Archive for May, 2010

May 19, 2010

AHRQ profiles Aqui para Ti

The Agency for Healthcare Research and Quality (AHRQ) recently profiled Minneapolis-based healthcare clinic Aqui para Ti as part of their “Innovations Exchange” feature online. Aqui para Ti (“Here for you”) has provided a full range of services to Latino adolescents and their families–including medical care, health education, and referrals–since 2002.

As AHRQ notes, a 2009  evaluation of Aqui para Ti showed distinct improvements in health-related outcomes for program participants, the majority of whom (98.5% of the parent population and 80% of the adolescent population) were born outside of the United States. Latino families  can face extraordinary challenges during this transitional time, which may be compounded by high rates of teen pregnancy and inadequate support for parents and others who take on parenting roles within Latino households.

The clinic uses an innovative, family-centered approach, developed after community-led research from the non-profit Wilder Foundation identified a strong need from local parents who requested “guidance on how to talk to their children about healthy behaviors.” Aqui para Ti was designed with this need in mind, and incorporates a unique curriculum for parents delivered through regular, onsite parenting discussion groups.

As the evaluation results indicate, adolescent visitors increased their birth control use as a result of their interaction with Aqui para Ti, with half of all youth electing to use a highly effective birth control method  (i.e., IUD, birth control pill, or patch). 86% of all youth surveyed indicated that their “overall health had improved since initiating program services,” and 100% of respondents noted that they “trusted” Aqui para Ti clinicians.  Parents, too, reported improved communication with children as a result of their interactions with clinic staff, as well as increases in “their confidence in seeking guidance and support from providers [...to] support their children’s development.”

The full AHRQ article, which includes a comprehensive description of Aqui para Ti activities and useful suggestions for adoption, is available here: www.innovations.ahrq.gov/content.aspx?id=2784

For more on Aqui para Ti, including clinic hours and contact information, click  here: www.hcmc.org/depts/hcclinics/Aquiparatiprogram.htm

May 13, 2010

New resource on childhood mental health

The National Technical Assistance Center for Children’s Mental Health has issued a new reference for public health professionals who work in childhood mental health.

Free to download here, “A Public Health Approach to Children’s Mental Health”  offers a comprehensive public health approach to children’s mental health.

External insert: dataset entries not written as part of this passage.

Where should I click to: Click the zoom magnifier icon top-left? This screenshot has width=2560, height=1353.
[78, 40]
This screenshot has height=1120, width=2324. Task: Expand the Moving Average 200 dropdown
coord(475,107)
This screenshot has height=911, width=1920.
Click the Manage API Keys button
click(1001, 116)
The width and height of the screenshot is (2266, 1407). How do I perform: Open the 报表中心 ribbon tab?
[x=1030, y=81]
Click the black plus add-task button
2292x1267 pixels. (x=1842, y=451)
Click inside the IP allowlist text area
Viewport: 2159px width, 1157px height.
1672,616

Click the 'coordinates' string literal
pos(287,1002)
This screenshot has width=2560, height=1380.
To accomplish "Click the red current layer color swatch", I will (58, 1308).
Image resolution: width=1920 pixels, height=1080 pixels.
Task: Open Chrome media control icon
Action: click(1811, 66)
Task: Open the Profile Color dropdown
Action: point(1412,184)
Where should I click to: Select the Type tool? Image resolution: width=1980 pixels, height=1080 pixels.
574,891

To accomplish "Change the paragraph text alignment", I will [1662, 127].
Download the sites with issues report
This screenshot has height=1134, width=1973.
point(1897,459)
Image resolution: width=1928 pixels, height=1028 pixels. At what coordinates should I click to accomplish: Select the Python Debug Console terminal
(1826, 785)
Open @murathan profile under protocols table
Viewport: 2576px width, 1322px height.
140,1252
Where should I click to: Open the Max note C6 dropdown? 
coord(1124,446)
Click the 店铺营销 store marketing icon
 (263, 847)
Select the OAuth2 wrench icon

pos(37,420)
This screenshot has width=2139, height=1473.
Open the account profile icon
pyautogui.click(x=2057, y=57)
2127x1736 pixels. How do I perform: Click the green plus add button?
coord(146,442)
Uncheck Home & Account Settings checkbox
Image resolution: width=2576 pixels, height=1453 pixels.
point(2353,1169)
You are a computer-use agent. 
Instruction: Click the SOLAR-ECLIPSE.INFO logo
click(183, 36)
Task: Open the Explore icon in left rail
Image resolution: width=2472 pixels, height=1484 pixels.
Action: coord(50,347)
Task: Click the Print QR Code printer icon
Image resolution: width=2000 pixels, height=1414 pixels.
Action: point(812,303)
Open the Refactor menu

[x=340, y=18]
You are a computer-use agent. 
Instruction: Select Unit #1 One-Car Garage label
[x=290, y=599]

The guide links environmental supports, services, and interventions across child-serving systems; identifies shared language and definitions that can form a platform for communication between multiple child-serving sectors; and provides numerous examples of interventions and policies that show tremendous promise for child mental health services.

The last chapter provides community leaders with a number of strategies that put the public mental health intervention framework into action.

For more information on the guide, click here: http://gucchdtacenter.georgetown.edu/public_health.html.

For more on early childhood mental health, see our winter 2009 Healthy Generations, Early Childhood Mental Health, available here: http://www.epi.umn.edu/mch/index.php/Page/View/Resources

May 13, 2010

When is a chubby baby TOO chubby?

Posted by Clarence Jones

Chubby Babies?

Isn’t anything sacred? As a lifelong, card carrying member of the “Chubby Baby” club, I was recently surprised by the results of a new study published in February 2010 in the journal Clinical Pediatrics entitled “Identifying the “Tipping Point” Age for Overweight Pediatric Patients” that found over half of all American children are overweight or obese (according to data from the 2007 National Health and Nutrition Examination Survey (NHANES)).

There is an emotional appeal – a cuteness- that chubby babies evoke, but  there is a clear risk associated with babies staying chubby to long. According to the study, “The critical period for preventing childhood obesity is during the first two years of a child’s life and for many by three months of age.”

I should not be shocked by this finding.  Obesity is a critical public health issue in America.  Obesity is an often dismissed or overlooked cultural phenomenon, we have change the word “fat’ to “Phat.” I am so old that I remember when being “heavyset” was actually a term of endearment, describing you as healthy or (maybe hefty) or living a life of abundance – of having more than enough. These cultural values persist.

I went to a men’s event once and saw a father give his daughter a plate of food that even I could not have finished. The father never thought about the long- term consequences of his action. He was only taking care of his child in a way that he felt expressed love.

So what do we do? How do we work with parents and caregivers to redefine “healthy” to include smaller portions, fewer trips to McDonalds, less soda and more fresh, wholesome foods?  What suggestions do you, our readers, have?